→ Problem requirements: The line containing "Given: Click the greyed-out 01/02/2024 date" marks the end: restate word for word every line from the first line of the entries below through that one.

Collected data
BEGIN

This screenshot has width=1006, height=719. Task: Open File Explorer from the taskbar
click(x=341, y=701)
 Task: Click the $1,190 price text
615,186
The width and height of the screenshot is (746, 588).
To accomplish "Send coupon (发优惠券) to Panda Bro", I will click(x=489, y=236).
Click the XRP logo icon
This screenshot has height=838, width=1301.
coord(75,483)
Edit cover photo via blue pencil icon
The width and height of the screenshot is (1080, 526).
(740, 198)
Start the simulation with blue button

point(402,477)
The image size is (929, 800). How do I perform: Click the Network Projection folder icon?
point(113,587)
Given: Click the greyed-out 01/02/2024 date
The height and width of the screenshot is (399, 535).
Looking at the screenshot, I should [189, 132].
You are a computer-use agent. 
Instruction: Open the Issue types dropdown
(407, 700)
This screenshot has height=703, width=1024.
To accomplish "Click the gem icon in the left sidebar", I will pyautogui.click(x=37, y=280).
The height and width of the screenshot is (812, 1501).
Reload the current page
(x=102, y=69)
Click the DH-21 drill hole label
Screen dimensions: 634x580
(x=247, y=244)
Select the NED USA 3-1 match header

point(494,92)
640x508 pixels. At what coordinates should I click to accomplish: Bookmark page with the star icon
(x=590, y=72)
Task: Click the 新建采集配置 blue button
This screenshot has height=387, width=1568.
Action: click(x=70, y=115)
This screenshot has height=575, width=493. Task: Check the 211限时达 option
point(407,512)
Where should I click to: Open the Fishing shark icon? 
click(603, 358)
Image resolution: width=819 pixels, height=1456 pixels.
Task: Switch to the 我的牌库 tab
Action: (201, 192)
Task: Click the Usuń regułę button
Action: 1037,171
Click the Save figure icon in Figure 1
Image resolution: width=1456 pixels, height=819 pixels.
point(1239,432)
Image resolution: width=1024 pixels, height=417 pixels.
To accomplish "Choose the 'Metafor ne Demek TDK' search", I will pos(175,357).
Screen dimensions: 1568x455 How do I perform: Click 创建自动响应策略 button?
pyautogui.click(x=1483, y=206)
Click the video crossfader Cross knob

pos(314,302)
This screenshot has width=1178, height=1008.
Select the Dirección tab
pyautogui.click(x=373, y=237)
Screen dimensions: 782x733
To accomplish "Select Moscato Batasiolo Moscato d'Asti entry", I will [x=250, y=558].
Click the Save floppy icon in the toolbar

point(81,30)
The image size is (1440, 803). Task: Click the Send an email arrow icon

END

→ Expected answer:
This screenshot has width=1006, height=719. Task: Open File Explorer from the taskbar
click(x=341, y=701)
 Task: Click the $1,190 price text
615,186
The width and height of the screenshot is (746, 588).
To accomplish "Send coupon (发优惠券) to Panda Bro", I will click(x=489, y=236).
Click the XRP logo icon
This screenshot has height=838, width=1301.
coord(75,483)
Edit cover photo via blue pencil icon
The width and height of the screenshot is (1080, 526).
(740, 198)
Start the simulation with blue button

point(402,477)
The image size is (929, 800). How do I perform: Click the Network Projection folder icon?
point(113,587)
Given: Click the greyed-out 01/02/2024 date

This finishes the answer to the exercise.